Well, the countdown is over, and it’s finally here. Not 2014, of course, but the much-anticipated return of BBC’s Sherlock, which will be airing in UK homes in about…oh, thirteen or fourteen hours.* It has been exactly two years since A Scandal in Belgravia ushered in Season 2, and come 10:30 or so on January 12th (February 2nd here in the US), we’ll begin hanging from a cliff again, but at least we have the assurance of a Season 4. The same is true when Granada’s The Final Problem shows up halfway through the DVD set, or we reach Reichenbach in the Canon with a stack of books left to go. We know our hero comes back. Our Sherlockian ancestors (and the poor editors of The Strand) were not so fortunate.
Then, as now, people did things to fill the gaps. There were parodies and pastiches and other detectives. There was even a Conan Doyle-approved play, starring William Gillette. Still, there were no real Sherlock Holmes stories forthcoming…until one day, serendipitously, a doctor and a journalist met on a ship sailing home from the battlefields of the Boer War, and talked about–of all things–Devonshire.

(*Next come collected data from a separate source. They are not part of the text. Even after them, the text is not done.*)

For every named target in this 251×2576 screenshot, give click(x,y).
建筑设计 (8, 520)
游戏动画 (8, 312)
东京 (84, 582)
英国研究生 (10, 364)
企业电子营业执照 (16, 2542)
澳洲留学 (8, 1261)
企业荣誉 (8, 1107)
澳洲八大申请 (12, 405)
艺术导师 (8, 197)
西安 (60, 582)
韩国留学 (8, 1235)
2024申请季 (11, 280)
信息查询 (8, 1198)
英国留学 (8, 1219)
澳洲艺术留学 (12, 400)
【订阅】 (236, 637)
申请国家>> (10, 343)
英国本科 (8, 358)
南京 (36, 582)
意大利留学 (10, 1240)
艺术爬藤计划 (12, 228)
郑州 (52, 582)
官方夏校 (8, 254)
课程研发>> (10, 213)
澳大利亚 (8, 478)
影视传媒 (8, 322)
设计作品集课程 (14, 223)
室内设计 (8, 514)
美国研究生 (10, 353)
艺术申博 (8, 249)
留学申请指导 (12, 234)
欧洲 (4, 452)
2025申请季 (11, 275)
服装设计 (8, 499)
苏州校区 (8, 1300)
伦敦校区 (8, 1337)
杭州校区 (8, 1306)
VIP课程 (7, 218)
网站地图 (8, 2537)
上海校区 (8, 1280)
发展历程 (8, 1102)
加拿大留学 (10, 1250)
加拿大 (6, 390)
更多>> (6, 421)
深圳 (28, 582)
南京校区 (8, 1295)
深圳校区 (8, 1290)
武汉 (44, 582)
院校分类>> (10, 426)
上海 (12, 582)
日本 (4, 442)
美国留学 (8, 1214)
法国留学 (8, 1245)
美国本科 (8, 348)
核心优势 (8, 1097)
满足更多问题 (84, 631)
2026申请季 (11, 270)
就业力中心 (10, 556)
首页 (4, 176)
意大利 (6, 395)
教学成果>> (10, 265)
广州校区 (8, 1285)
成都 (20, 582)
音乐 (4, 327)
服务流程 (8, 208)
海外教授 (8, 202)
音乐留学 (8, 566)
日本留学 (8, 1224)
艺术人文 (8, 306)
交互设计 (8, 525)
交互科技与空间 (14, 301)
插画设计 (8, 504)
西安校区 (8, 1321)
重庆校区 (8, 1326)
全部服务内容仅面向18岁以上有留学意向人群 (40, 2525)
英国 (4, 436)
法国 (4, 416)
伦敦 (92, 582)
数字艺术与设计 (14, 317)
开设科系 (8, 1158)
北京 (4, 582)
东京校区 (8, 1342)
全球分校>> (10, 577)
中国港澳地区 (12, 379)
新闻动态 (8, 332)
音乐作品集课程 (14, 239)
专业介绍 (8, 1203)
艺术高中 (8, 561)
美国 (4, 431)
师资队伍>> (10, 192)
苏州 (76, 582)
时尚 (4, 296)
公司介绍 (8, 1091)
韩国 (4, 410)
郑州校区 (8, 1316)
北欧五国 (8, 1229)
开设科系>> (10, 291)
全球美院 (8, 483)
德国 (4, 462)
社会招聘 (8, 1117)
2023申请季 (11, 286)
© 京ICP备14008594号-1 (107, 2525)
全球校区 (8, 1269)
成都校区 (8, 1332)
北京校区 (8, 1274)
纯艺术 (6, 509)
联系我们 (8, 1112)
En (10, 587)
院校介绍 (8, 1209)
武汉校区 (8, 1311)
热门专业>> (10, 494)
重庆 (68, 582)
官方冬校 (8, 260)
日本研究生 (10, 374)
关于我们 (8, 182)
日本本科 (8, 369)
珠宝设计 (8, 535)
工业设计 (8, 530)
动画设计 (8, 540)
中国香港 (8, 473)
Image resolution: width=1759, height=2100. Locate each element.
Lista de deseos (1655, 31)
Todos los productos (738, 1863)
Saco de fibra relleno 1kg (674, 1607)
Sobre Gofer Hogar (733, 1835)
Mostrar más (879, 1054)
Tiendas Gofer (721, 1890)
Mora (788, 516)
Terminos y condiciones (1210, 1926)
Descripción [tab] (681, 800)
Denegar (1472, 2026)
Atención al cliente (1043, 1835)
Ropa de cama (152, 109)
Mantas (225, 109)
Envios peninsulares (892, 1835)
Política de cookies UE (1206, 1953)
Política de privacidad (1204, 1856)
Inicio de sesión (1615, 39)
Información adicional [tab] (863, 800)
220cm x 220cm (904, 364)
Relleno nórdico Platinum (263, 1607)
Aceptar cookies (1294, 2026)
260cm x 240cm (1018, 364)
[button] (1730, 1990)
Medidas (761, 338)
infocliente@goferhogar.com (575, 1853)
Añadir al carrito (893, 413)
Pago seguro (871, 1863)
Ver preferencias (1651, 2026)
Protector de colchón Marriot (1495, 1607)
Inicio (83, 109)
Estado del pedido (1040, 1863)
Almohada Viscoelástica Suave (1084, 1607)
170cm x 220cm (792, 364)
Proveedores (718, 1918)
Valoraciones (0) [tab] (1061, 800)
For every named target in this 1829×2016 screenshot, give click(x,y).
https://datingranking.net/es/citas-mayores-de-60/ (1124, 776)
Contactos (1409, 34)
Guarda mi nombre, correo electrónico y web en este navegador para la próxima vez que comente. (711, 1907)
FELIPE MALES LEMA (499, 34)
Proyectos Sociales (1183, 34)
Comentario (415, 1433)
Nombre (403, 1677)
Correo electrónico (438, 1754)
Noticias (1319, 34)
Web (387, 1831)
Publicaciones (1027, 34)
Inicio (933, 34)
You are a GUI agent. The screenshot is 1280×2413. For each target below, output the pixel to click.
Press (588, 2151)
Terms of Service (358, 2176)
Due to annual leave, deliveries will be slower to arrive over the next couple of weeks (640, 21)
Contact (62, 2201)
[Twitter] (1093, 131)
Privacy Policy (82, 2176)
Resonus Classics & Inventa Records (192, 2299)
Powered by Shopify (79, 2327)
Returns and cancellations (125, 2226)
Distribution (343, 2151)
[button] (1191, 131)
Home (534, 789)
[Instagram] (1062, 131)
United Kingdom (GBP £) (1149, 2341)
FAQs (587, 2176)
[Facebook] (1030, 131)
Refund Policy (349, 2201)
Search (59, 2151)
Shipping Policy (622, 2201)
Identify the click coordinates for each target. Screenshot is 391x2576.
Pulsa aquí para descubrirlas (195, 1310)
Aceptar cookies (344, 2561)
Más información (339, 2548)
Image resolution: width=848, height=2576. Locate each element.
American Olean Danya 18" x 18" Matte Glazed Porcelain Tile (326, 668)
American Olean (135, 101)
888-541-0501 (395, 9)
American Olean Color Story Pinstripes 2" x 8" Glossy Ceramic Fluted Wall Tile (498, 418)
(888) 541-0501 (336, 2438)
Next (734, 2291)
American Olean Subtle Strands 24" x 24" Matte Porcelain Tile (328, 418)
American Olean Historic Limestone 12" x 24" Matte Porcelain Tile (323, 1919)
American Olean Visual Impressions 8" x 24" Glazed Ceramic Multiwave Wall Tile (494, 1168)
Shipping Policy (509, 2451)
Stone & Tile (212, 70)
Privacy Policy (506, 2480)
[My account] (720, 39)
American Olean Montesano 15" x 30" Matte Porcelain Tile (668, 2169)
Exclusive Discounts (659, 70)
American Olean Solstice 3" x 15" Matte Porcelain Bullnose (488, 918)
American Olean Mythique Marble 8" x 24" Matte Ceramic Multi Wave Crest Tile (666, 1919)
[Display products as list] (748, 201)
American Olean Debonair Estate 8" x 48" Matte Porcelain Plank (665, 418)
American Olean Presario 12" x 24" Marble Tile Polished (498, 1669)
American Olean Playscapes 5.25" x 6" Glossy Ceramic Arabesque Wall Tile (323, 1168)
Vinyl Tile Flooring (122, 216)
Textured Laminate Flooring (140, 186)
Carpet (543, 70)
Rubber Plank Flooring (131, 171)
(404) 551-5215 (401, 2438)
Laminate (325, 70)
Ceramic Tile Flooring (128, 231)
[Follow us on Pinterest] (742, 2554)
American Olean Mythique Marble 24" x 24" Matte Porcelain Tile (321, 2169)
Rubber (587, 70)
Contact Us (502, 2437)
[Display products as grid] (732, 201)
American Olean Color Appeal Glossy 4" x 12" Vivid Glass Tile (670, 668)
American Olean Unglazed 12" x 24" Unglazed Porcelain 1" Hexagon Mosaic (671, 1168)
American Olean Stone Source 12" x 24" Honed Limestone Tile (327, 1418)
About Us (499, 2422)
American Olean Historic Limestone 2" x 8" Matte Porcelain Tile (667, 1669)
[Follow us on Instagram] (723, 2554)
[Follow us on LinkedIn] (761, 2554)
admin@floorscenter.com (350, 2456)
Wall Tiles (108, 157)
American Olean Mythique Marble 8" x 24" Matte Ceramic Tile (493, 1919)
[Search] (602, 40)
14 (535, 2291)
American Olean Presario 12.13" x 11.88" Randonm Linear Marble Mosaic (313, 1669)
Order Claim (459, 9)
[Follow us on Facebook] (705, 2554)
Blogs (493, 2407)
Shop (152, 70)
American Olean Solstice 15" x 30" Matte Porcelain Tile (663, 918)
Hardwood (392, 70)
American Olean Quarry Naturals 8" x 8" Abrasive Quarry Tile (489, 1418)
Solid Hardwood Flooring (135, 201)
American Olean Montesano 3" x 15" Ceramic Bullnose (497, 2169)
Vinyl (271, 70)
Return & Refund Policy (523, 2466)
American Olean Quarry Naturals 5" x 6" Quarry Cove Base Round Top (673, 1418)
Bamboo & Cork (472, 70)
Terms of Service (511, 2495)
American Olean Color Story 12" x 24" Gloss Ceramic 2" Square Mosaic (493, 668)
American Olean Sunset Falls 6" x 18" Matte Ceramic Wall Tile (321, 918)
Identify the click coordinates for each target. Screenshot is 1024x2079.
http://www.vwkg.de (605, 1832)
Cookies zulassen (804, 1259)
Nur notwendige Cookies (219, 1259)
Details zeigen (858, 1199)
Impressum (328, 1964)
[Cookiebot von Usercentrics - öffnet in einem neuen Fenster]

And just like that, Sherlock Holmes was back. Or was he? And so, today’s question:
The Hound of the Baskervilles began running in The Strand in August of 1901. However, Sherlock Holmes wasn’t really back from the dead until “The Adventure of the Empty House” was published in 1903. Why?
In keeping with today’s juxtaposition of old and new, this is another dual prize day. First, for those in a traditional mood, we have two editions of the Baker Street Journal, one from the first year of publication, 1946, and the other from 1982 (the latter has been signed by “Al,” but I am not exactly sure if this is an autograph, or simply a gift inscription).
For those of you in a BBC state of mind, there is a copy of Guy Adams’ The Sherlock Files. This is the US version of the Sherlock: The Casebook, which came out in the UK in the fall of 2012. As far as I can tell, they are identical, except for the cover and the mention of PBS.
As always, send your answer via blog comment, FaceBook PM or Twitter DM, and please include the prize you’re trying for!
Day 8 Winner!
Congratulations to Jacquelyn Applegate!!! She knew that Watson, fooled by Miles McLaren’s rude behavior, believed him to be the student guilty of cheating on the Fortescue Examination. The culprit, however, was the quietest of the three, Gilchrist.
*Please bear in mind that I am bad at math.